Rendez-vous donc dans le lobby du Radisson Blu Astrid, dont les plus belles chambres offrent une vue magnifique sur la gare d’Anvers, inaugurée en 1905… C’est l’auteur, journaliste, importateur de vins et de produits (Swaffou) et foodie notoire, Luc Hoornaert, qui se chargera de la visite. D’origine anversoise, le bonhomme a notamment vécu à New-York ou au Japon.
Les mille et une identités d’Anvers
Premier arrêt à deux pas de la gare. Passée la traditionnelle porte qui marque l’entrée du quartier chinois, on fait étape chez Fong Mei, exceptionnellement ouvert ce matin-là. C’est pourtant le meilleur moment pour déguster des dim sum!

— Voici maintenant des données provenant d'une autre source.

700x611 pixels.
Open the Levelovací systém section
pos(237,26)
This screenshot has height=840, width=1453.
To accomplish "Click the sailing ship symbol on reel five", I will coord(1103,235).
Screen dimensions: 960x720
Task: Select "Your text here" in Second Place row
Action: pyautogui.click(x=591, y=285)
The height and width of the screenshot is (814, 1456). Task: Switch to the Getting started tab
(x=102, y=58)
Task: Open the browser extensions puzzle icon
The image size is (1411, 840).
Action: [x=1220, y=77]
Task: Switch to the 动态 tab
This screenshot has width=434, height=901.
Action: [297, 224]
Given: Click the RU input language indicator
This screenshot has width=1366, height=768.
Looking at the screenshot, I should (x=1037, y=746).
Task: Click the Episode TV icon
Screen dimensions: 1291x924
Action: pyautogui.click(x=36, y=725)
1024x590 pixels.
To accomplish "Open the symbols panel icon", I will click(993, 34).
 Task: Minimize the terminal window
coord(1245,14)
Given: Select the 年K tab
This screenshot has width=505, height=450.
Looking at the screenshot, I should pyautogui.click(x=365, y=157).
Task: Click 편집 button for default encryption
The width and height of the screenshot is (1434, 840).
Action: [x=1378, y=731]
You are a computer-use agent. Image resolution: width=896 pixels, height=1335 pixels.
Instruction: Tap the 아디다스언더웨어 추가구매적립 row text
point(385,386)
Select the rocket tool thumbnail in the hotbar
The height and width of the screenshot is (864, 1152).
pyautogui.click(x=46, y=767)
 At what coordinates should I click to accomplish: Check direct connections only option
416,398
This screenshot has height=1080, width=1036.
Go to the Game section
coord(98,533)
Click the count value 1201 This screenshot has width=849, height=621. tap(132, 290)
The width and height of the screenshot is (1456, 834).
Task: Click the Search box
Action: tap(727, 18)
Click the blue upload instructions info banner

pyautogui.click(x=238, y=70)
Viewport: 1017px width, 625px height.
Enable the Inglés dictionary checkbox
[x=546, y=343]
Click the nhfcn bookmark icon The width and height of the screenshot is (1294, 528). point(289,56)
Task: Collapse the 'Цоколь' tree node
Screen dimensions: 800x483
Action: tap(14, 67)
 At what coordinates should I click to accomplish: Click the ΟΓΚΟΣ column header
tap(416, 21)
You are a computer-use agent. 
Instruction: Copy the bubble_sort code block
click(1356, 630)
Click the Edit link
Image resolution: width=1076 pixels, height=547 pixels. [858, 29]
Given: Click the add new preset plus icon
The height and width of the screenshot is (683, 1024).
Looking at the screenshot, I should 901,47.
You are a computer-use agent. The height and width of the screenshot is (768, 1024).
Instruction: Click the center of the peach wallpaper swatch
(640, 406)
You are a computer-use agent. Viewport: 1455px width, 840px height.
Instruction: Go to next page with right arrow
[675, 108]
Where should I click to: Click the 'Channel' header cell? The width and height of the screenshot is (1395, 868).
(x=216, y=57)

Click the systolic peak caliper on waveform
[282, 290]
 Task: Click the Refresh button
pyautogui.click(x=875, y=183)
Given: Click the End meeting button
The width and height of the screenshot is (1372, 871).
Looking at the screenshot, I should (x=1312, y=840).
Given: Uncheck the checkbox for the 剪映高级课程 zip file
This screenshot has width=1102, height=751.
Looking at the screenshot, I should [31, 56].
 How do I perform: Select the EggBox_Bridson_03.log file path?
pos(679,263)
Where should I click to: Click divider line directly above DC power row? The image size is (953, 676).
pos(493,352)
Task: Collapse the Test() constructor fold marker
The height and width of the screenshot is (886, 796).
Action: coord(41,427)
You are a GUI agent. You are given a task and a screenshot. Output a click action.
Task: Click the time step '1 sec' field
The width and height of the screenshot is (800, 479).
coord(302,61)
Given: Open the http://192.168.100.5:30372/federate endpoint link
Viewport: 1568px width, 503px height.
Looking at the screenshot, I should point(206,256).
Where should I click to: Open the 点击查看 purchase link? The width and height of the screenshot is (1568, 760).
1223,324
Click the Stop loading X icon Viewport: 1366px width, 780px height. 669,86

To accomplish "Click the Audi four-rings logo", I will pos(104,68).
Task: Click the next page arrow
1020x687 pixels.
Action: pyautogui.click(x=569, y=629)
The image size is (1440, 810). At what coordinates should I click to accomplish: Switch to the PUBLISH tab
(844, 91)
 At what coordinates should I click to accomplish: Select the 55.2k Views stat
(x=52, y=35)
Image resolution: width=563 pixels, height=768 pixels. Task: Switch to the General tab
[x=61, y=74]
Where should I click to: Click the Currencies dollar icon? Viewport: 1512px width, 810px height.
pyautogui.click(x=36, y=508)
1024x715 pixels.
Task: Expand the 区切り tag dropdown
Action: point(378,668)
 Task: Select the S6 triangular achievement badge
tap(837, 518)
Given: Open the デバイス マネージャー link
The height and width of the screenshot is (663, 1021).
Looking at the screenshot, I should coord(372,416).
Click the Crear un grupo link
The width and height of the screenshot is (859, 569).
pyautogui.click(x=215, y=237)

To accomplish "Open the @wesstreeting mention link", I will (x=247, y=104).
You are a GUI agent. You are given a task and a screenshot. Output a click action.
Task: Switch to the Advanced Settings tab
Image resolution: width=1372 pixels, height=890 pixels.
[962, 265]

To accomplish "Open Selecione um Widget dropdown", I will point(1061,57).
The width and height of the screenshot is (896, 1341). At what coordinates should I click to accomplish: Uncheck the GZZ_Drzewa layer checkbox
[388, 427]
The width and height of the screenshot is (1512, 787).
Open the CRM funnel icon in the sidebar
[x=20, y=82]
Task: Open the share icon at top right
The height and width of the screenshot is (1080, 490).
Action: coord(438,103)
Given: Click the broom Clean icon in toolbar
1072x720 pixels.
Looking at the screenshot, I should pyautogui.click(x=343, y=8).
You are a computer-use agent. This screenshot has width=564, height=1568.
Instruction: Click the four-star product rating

Et ceux de chez Fong Mei sont particulièrement bons, notamment les cheung fun (rouleaux de pâte de riz farcis), car préparés à la minute. « En 1979, il y avait un seul magasin qui vendait des poivrons une fois par semaine… Ce sont les Chinois qui ont commencé à importer de plus en plus de produits », raconte Luc Hoornaert, à l’étonnement général.
En fait, Anvers abriterait plus de 175 nationalités différentes et serait la ville avec la plus grande diversité au monde, selon l’office du tourisme… On a un peu de mal à croire qu’Anvers ferait mieux que New York, mais une chose est sûre, c’est la ville la plus cosmopolite de Belgique!
La visite se poursuit à Berchem, chez Sail & Anchor. Si le chef Michael Yates et son équipe viennent d’ôter les mots « British cuisine » de la devanture (pour cause de Brexit…), on vient ici pour le Sunday roast, le meilleur de ce côté-ci de la Manche!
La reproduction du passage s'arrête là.